This bottom example will still output the same random numbers if you run the program twice in under a second.


----------



## jamesh2923 (Aug 22, 2004)

rankbeginner,

It is not necessary to re-initialize the rand() function each time a number is needed. 

Initialize using the srand() function out side of your for loop. This is just good programing practice.

Here is a code fragment...

srand( (unsigned)time(null));
for(i=0; i<10; i++)
printf(" %6d\n", rand());

This will generate 10 random numbers.


----------



## rankbeginner (Jun 24, 2004)

Thanks Shadow and jamesh ... I will try these suggestions and then report back if I still need clarification. Best wishes ... RB


----------



## Shadow2531 (Apr 30, 2001)

jamesh2923 said:


> It is not necessary to re-initialize the rand() function each time a number is needed.
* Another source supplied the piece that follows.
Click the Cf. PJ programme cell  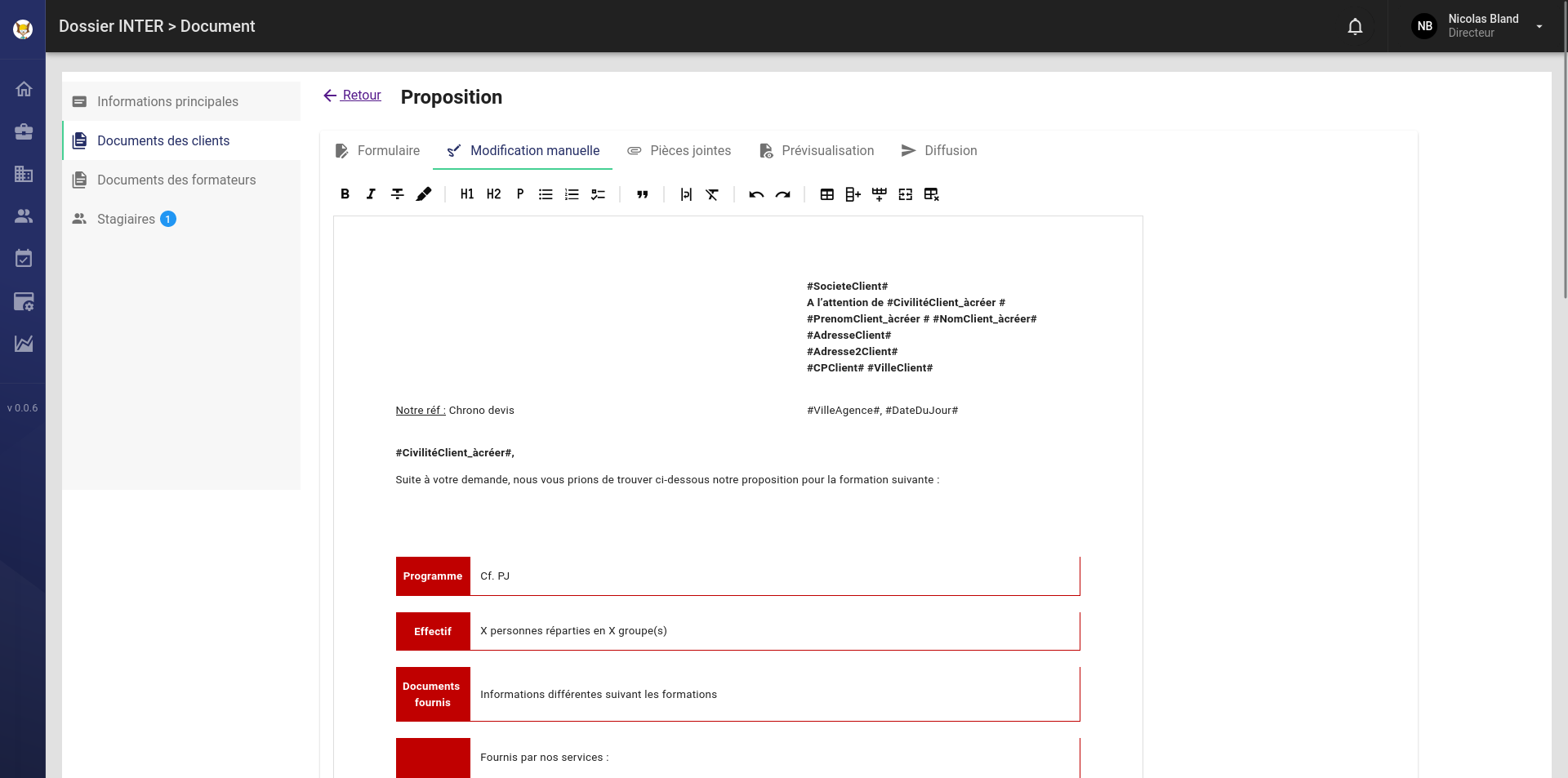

That is true if you are just going to be printing 10 random numbers and be done with it. However if you are doing something more, using the same seed value throughout will cause the program to output the same set of random numbers.

Any of the above examples in this thread will output the same set of random numbers if you run the program twice in under a second. That, you don't have to worry about too much, but if a function is called twice in under a second it can output the same set of random numbers. My point is only to be careful, but you'll definitely know it if get the same set of random numbers.

That's why some programs will wait for 1 second to make sure the seed value changes before generating another random number. If time() was based on something smaller than a second, you wouldn't have to worry as much.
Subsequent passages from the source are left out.